Mike Elliott, the Technical Director of the Mercedes-AMG Petronas Formula One Team, says the regulation changes presented the team with some of the biggest changes he’s witnessed during his time in Formula 1 as they developed their 2022 challenger, the W13.
Mercedes unveiled their new car on Friday, the eighth of ten teams to do so, and Elliott says there were many challenges that presented themselves to the engineers as they adapted to the new regulations.
The regulation changes meant there were very distinct changes between the Constructors’ Championship winning W12 and the W13, with Elliott feeling there were three separate aspects to take into account.
“On the chassis side, the changes are huge,” said Elliott. “We haven’t had a change as big as this one in my career.
“I think there are three aspects to this: first, the way the regulations are constructed is very different, particularly for aerodynamics, and that has a big impact. Second, what they are trying to achieve with the aerodynamics means the cars are fundamentally a different shape.
“Third, this is the first time we will have attempted such a big change under a cost cap.”
Elliott says the engineers always love a challenge and took it upon themselves to design ‘something fresh’, and it will be good to see if Mercedes can add to their eighth consecutive Constructors’ Championship triumphs in 2022.

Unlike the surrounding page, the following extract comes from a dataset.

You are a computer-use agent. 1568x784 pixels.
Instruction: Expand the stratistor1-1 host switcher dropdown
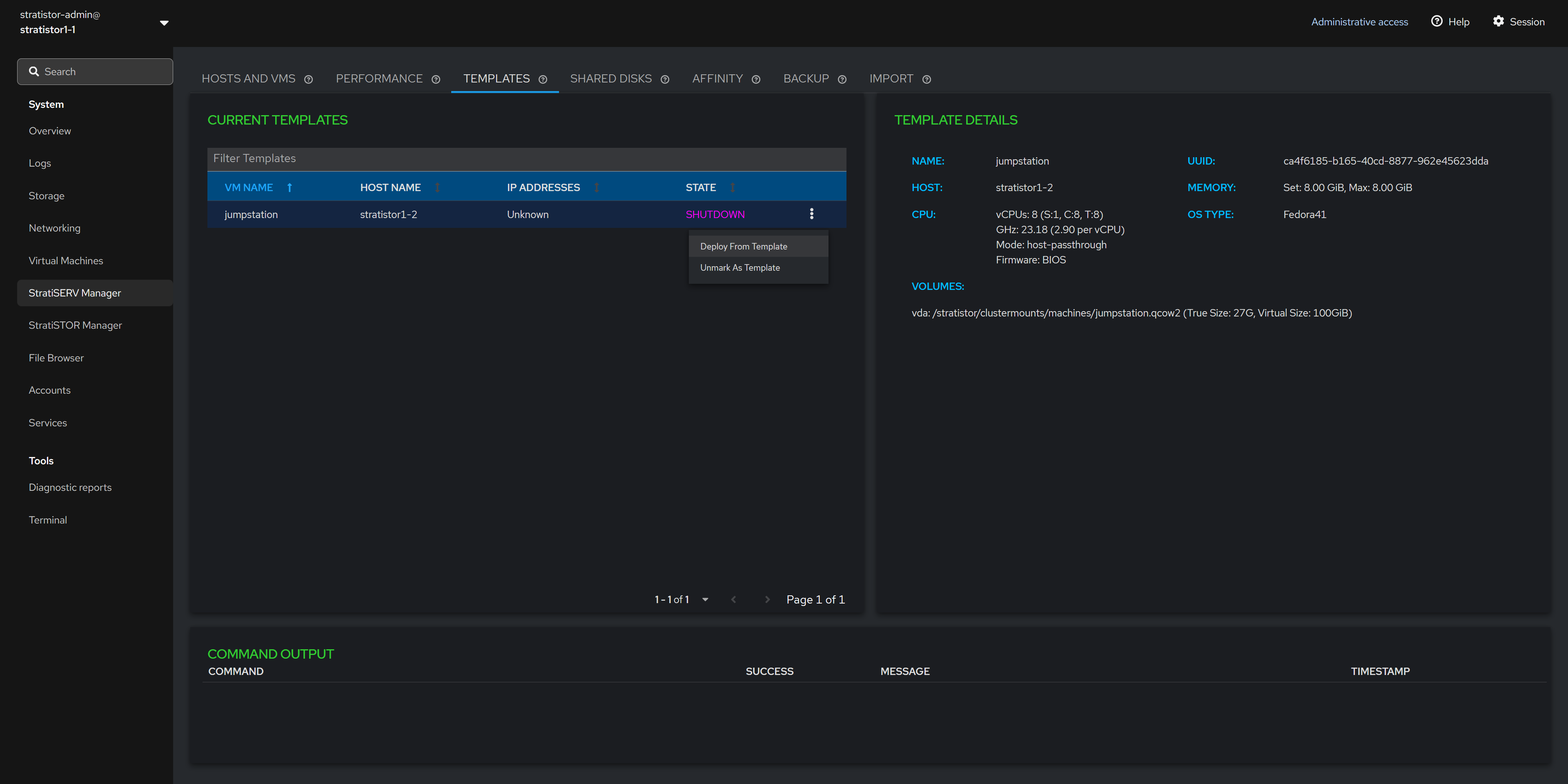[164, 22]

“Engineers love a challenge and therefore it is a fantastic opportunity to do something fresh,” Elliott added. “In the aerodynamic world, normally you are chasing after little bits and pieces, but with such big regulation changes, the gains have been coming in big chunks which is quite satisfying.
“On the flipside, we’ve had a period of success, winning the last eight Constructors’ titles and this is a reset. All the teams have started from scratch with the model provided by F1 and you don’t get to carry over the benefits or fix the issues from last year’s car, so everyone began this journey at the same level.”

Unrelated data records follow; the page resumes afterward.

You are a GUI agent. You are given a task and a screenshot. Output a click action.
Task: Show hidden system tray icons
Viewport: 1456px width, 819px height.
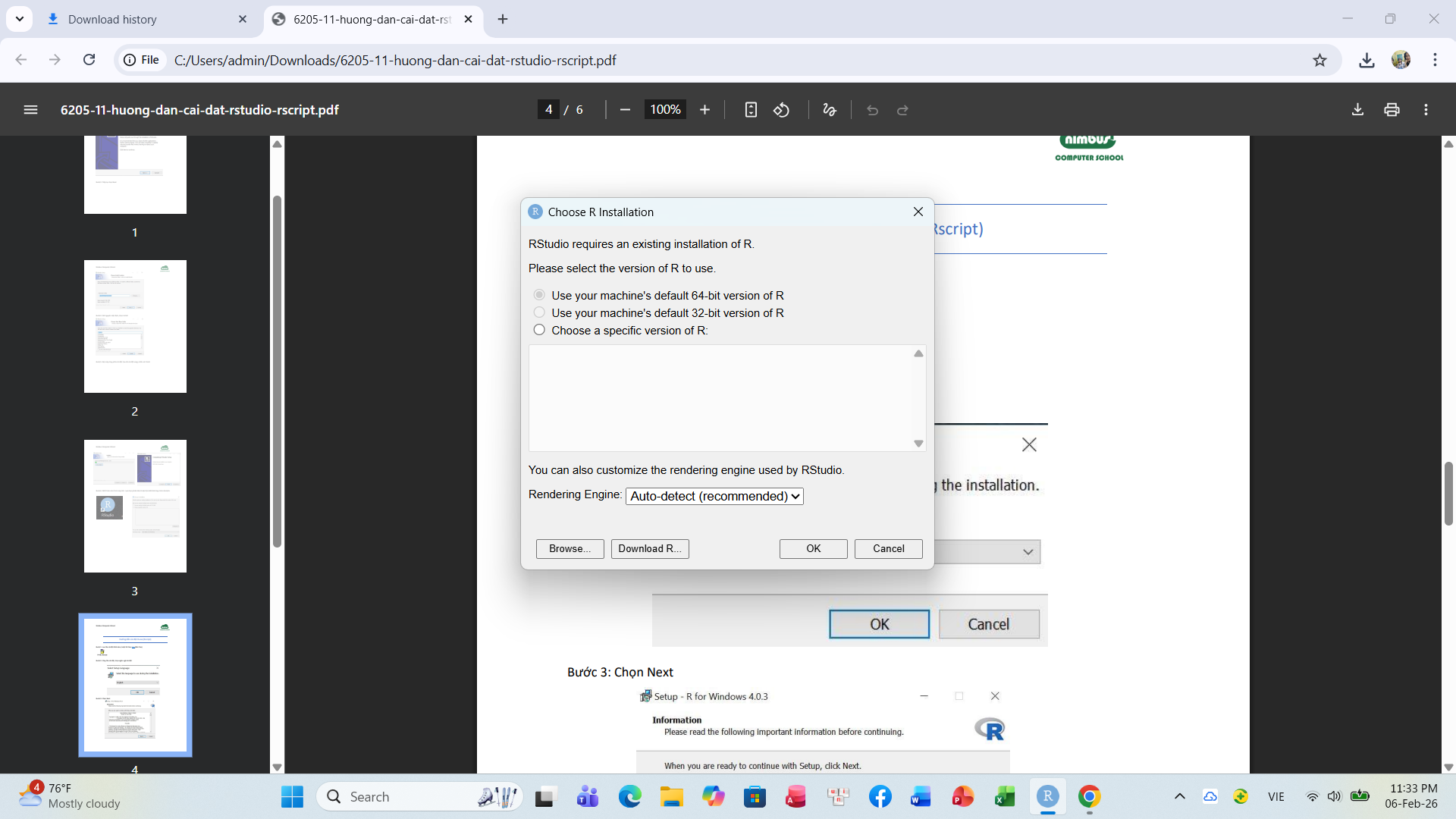[1179, 796]
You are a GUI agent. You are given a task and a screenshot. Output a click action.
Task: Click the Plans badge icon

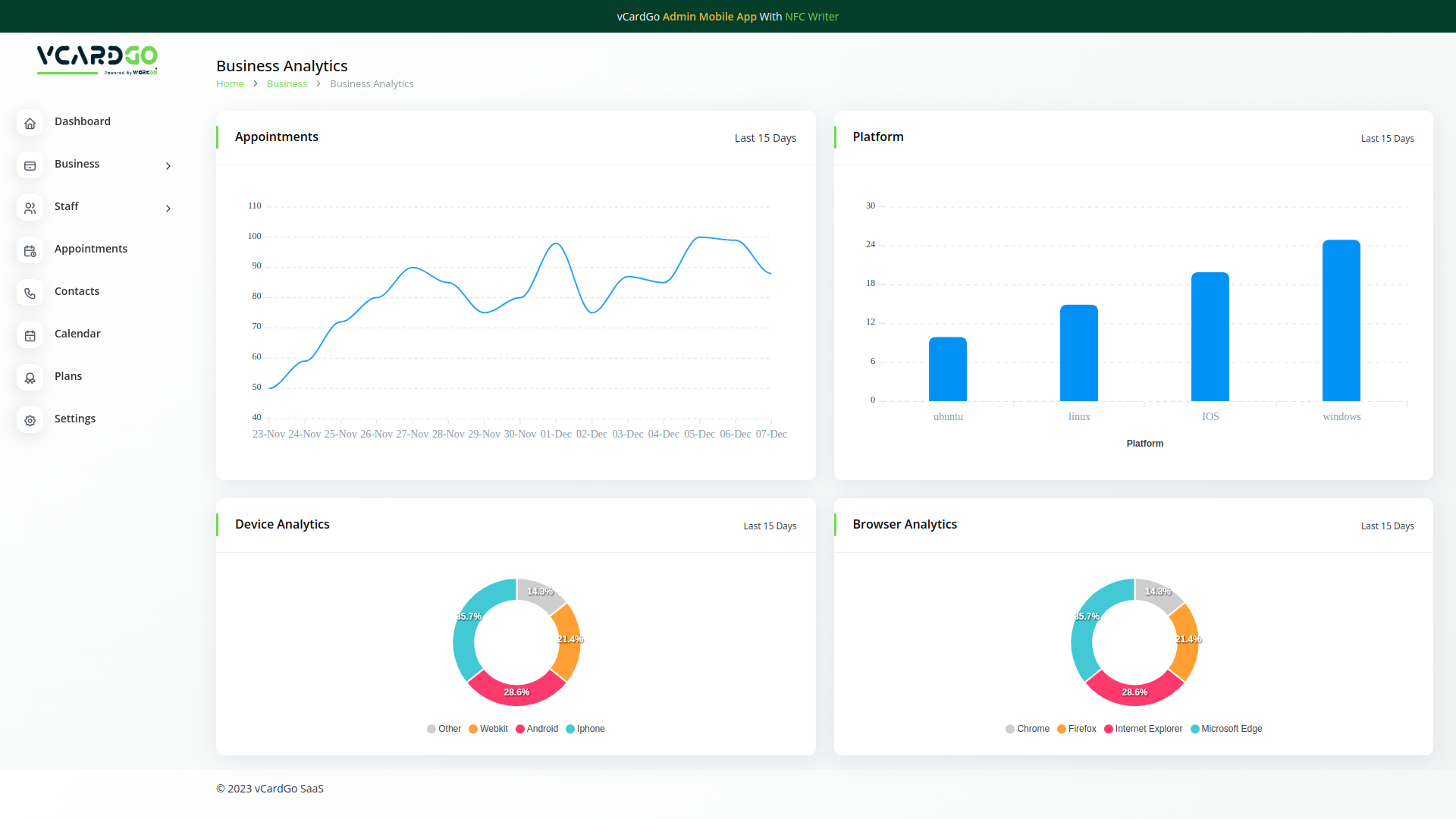pos(30,378)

Reduction in Wind Tunnel Usage could Mix Up Competitive Order
Due to winning the Constructors’ Championship last year, Mercedes will have less running time in wind tunnels in 2022 compared to the other teams, and Elliott says this may have an effect in the pecking order going into the new season.
“The teams have started with different allocations of runs in the wind tunnel and hours of CFD (Computational Fluid Dynamics) so it has the potential to really mix up the order,” Elliott said.

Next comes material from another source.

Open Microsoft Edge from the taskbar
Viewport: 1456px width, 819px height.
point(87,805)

“That’s an exciting test as an engineer but there is obviously some risk in there too, in terms of our competitive position.”
The new regulations have seen the aerodynamic shape of the Formula 1 cars change, and Elliott says this has been a big challenge to the Mercedes engineers, and he hopes they have found the right way to ensure they are still one of the teams to beat going into the new season.
“Getting to the desired aero shapes has meant a complete internal repackaging, right down to the electrical layout and where we fit things like the ECU,” he said. “The suspension has been redesigned to account for the loss of hydraulics and remote springs, now banned in the new regulations.
“Hopefully, you will also see that we have taken another step with how tightly packaged the sidepods and engine cover are. To get to this is not just a shrink-wrapping exercise but requires a huge amount of redesign and simulation to make it work.”
The other major change has come from Pirelli, with eighteen-inch tyres coming into replace the long-running thirteen-inch tyres, and Elliott says there are ‘subtle’ changes to consider with the updated rubber.
“What we have seen in testing, particularly the Abu Dhabi test at the end of 2021, is that there are subtle differences,” revealed Elliott. “It is going to change what we want to do with set-up, but it is a step in the right direction as I think the tyre will help improve the racing, won’t overheat as much and will be easier to manage.”